Now, what's so unusual about that, you might ask. Indeed, just like your personal account, one of the first things to do is delete all the wonderful offers made to Curry Rivel Online; business cards, help pushing Curry Rivel Online to the top of the Google search list, speciality papers and, randomly, cork yoga mats – and all from implausible email addresses, usually an unintelligible string of assorted characters. Always a give away!
Here is the scam Mr Purves warned of.
"We have discovered that the baby grand piano advertised in the Curry Rivel news is a scam . The persons behind it , thought to be in India, will ask for a large fee to transport the piano which will never arrive.
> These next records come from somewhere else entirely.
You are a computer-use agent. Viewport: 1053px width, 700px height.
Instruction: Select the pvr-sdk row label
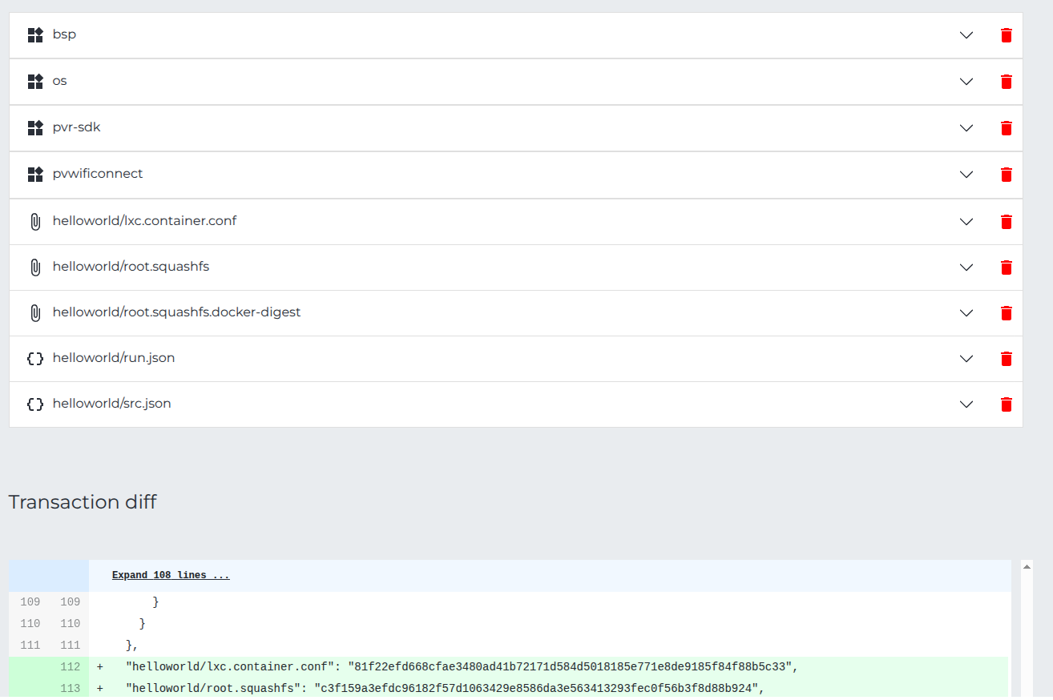click(76, 127)
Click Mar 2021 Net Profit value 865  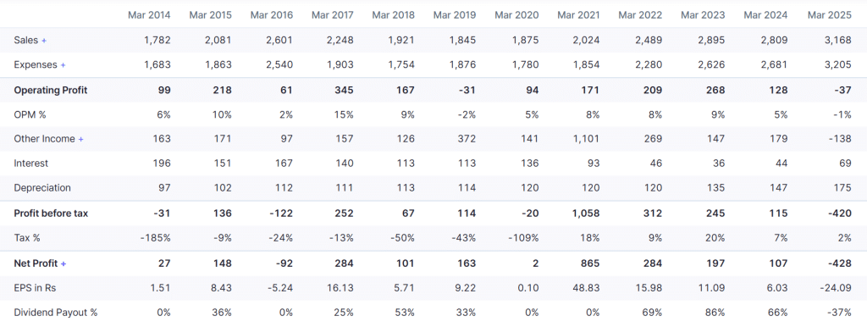pos(590,263)
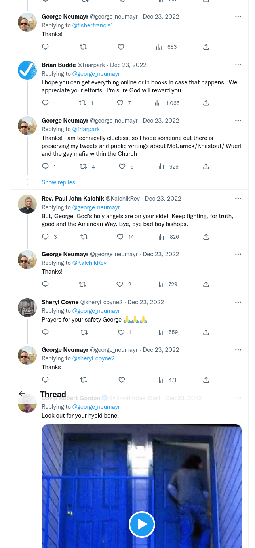This screenshot has height=548, width=255.
Task: Open Rev. Paul John Kalchik's avatar
Action: 27,204
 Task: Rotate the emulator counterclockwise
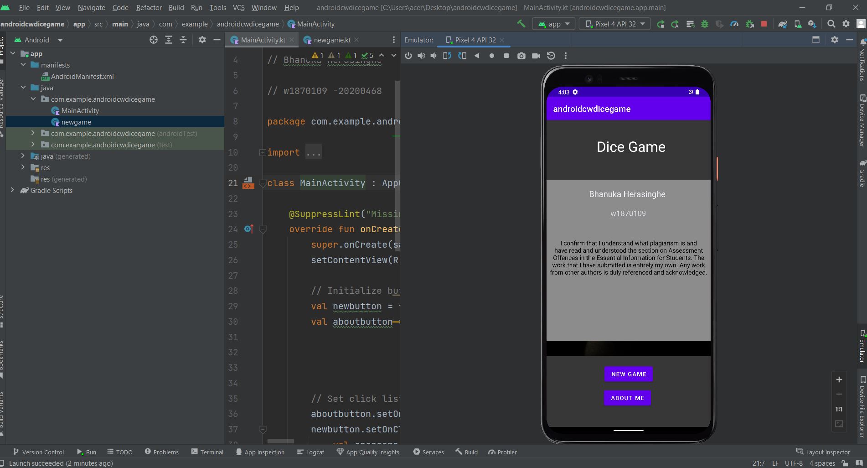click(447, 56)
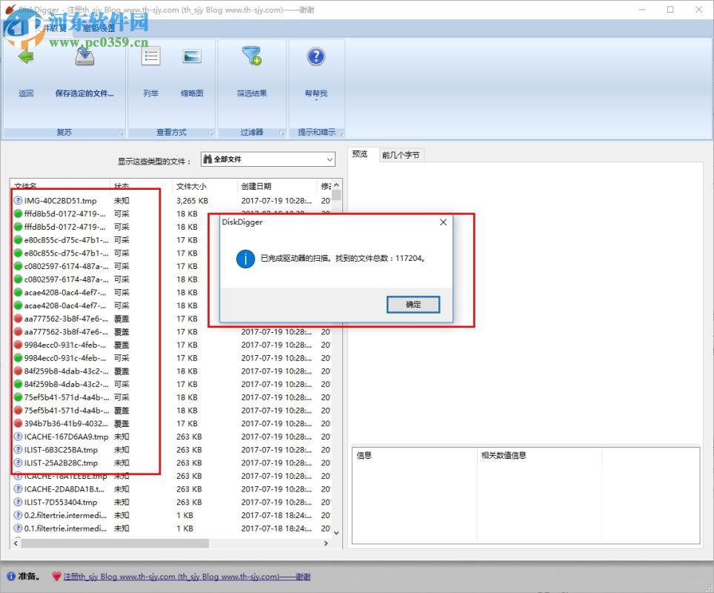
Task: Click the 复苏 group corner expander
Action: (121, 132)
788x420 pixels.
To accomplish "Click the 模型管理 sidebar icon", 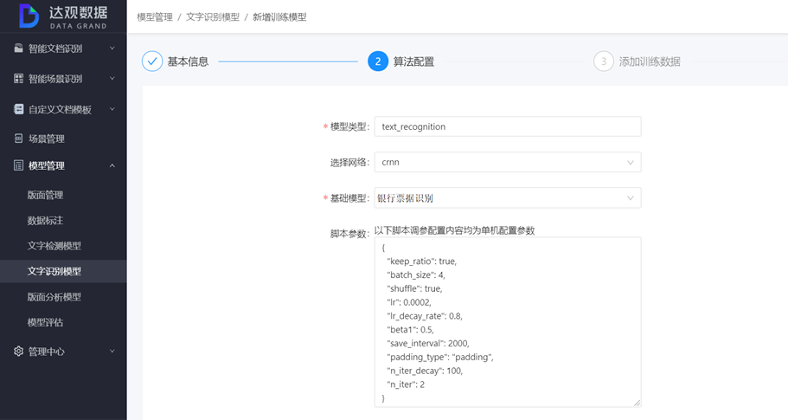I will point(18,165).
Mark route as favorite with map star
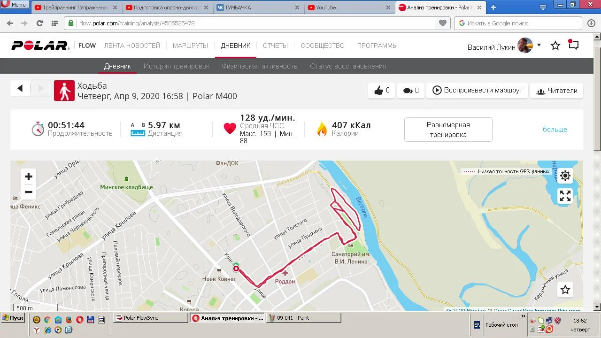This screenshot has height=338, width=601. point(565,290)
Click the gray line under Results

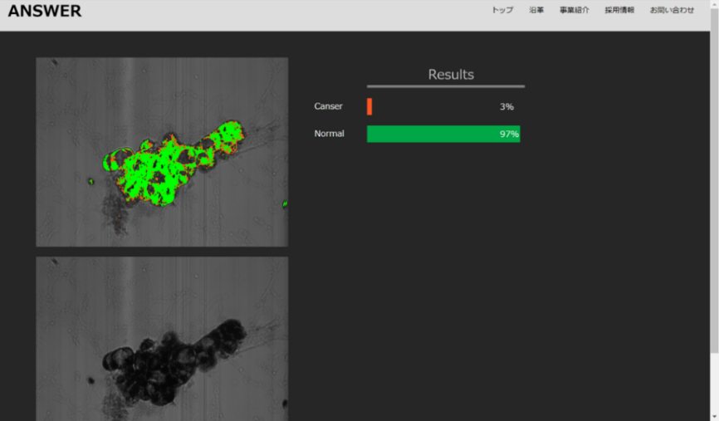click(446, 86)
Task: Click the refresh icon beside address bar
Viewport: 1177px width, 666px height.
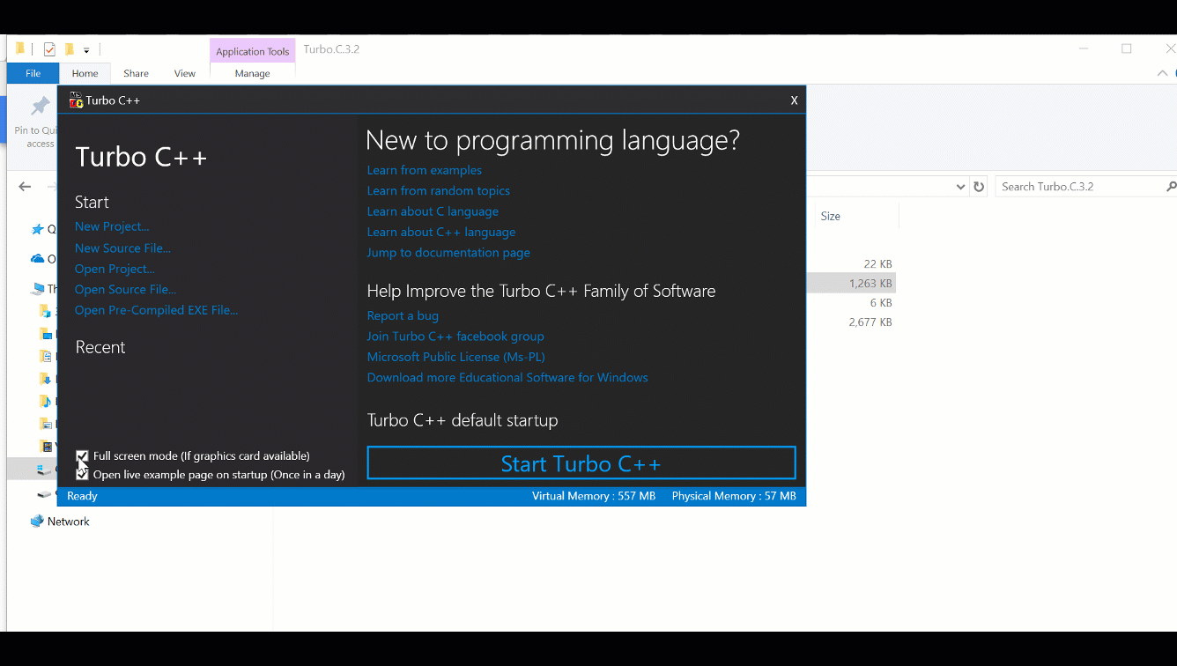Action: pos(978,187)
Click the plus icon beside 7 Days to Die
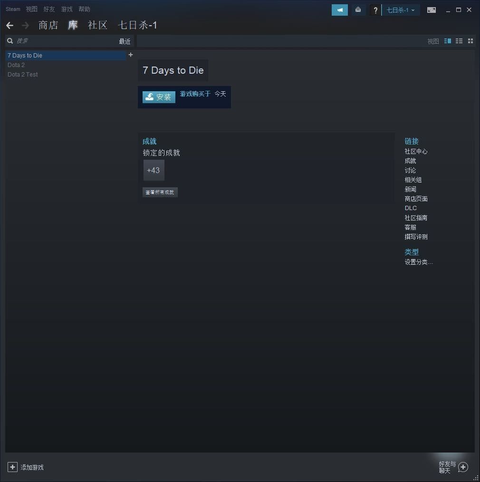The image size is (480, 482). 131,55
Search on line for baby grand piano scam will confirm this. There are even fake websites for the courier companies who the victim will be asked to make arrangements through. To avoid loss to our community members I wonder if we can circulate a warning not to respond to this advertisement and to be on one's guard for other similar offers requesting payments (such as a nice car I once saw advertised at a very reasonable price in Gibraltar . Could I just forward the cost of ferrying it back to the UK?) . Interestingly this exact (Yamaha baby Grand) scam was highlighted in yesterday's issue (1st of April , how appropriate!) of the Daily Telegraph in the Katy Morley column."
Such an add did indeed appear in the March edition of CRN. Fortunately it didn't give any contact details so one can only hope that no-one in Curry Rivel has suffered a loss. It is however a useful reminder to be on our guard and always verify the authenticity of any offer before handing over the dosh.
If it looks too good to be true, then I guess it probably is.